Reflections of a swimming bird...
Chapter 1: The night before


This is funny...I never knew it would come to this. I've sat here so many times, and thought of her, but I never realized how much it'd hurt. I feel...broken; It really hurts. And to think, yesterday was just another day...except that the girls were now out of our hair. I still felt ok. You know, 'whatever happens, happens'...but now...fuck it, I'll just start from the beginning...

I never knew what to think of my life, I mean I've never really thought about it before, you know? It's just...there. My mother was killed in a gunfight, and I was too young to care. I used to wonder, if I could feel the loss of her, what it'd be like...((sighs and chuckles slightly))...that's irony for you. As for my father, he taught me what he could, while he could do it. And the rest...Mao kind of filled in for him on that. So if I think back, Mao and Annie were really like my parents. I didn't mind it though; they did a good job, and so it wasn't much different than it could have been.

Once I could really function well and make good choices, Mao started teaching me how to survive. I can remember my fifteenth birthday. Mao gave me the best gifts I've gotten to date...my dad's old Jericho 941 automatic, and a book...The Tao of Jeet Kune Do, by Bruce Lee. He knew I idolized my father, so the gifts were perfect to help me finally get over the loss, and grow from it...you know, feed off of it, and get stronger. That's how Mao was...he knew life had tragedies, but always made sure I was able to sit back, smile, and move on, and still somehow grow from the experiences I encountered. He started to show me the ropes of the business, and began taking me to work with him. I quickly got good at fighting, and my life began to take shape...Bruce Lee had a lot of good ideas, come to find out. Even so, Mao told me not to take it as the universe though...one man's experience cannot shape another man's life. I took what Lee and Mao had given, and began to apply it to my universe. By the time I was eighteen, Mao had decided to let me work under him. He still didn't like putting me in danger, but he quickly learned there was no use; I seemed to find it no matter what the job was. That's when I met him...

Mao and I had been on a collection run to meet with a local butcher who was late on his payments; a routine thing for the others, but rare for us. Since this butcher was a close friend of Mao's he wanted to hear the reason for the delay straight from the man's mouth. After an hour, we left...only with 10,000 woolongs and some nice peking duck in our stomachs. On the way back, we happen to see a fight in an alleyway; a young man was getting the shit knocked out of him by two thugs. Mao hated to see that type of thing, plus I wanted some excitement bad, and an excuse to try out what I had learned, so I leapt in to help.

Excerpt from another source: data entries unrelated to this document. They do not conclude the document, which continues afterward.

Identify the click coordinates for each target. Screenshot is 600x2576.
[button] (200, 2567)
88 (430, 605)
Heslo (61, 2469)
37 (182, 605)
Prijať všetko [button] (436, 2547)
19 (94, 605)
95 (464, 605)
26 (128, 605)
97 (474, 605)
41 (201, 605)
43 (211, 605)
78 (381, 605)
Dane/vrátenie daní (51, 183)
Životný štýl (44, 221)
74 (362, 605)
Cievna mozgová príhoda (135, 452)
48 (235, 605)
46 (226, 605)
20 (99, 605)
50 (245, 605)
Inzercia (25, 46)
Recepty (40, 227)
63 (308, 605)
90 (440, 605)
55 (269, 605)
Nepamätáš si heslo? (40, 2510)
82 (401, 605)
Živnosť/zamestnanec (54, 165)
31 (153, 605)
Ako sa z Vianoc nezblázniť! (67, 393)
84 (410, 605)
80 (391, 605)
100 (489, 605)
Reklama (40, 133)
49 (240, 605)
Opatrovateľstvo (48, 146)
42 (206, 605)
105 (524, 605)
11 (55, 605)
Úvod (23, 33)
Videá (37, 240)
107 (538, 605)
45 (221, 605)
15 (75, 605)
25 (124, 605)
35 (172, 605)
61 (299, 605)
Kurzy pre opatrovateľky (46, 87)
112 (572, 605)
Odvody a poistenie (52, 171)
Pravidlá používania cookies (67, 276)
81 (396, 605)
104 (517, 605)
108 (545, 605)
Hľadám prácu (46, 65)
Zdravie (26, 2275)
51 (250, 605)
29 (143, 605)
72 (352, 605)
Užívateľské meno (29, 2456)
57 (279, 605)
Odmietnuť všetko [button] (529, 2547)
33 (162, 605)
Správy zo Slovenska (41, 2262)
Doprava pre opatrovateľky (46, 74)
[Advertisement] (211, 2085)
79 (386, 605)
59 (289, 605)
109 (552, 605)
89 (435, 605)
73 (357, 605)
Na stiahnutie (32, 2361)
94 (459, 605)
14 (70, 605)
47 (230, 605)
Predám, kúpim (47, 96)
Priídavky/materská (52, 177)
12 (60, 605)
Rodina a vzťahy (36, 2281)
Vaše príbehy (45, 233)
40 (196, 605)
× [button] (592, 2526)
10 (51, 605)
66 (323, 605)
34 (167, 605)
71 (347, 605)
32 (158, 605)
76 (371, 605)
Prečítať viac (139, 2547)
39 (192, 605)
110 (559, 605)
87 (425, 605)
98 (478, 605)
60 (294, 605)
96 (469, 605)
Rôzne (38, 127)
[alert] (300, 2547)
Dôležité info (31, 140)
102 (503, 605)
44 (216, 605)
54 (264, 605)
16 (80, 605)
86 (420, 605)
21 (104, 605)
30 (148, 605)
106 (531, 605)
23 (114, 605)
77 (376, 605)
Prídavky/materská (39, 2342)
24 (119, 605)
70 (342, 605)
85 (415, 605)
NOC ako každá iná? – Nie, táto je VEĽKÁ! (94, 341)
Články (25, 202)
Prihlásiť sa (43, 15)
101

"You want a real fight?" I said, "Or you want to keep proving to me how manly you guys are by ganging up on an injured kid who's not even fighting back!?"

Pretty impetuous, I know...but that's the only way I like to live.

The thugs took that as a great chance to test out their knives, which was good for me, I needed real combat situations to train in. We took the boy back with us and helped him recover. Come to find out that those thugs had been going at it for ten minutes when we arrived, and the boy had been scared half to death. When he finally came to, and was all healed up, his hair was now completely white. When we asked him how he got to pissing off those two assholes so much where they'd stand there and beat him for that long, he just replied in a scratchy, gruff voice, "One of them sneezed on my sushi the day before...so I cut off his nose. I didn't think he'd have enough blood left to get his friend from the Blue Snakes to find me...Oh well." The boy said it with such passiveness it was hard to believe he was so calm about the whole thing...I felt he was cool enough to be my friend, (even though he was one year younger,) and I gave him his new name, Vicious.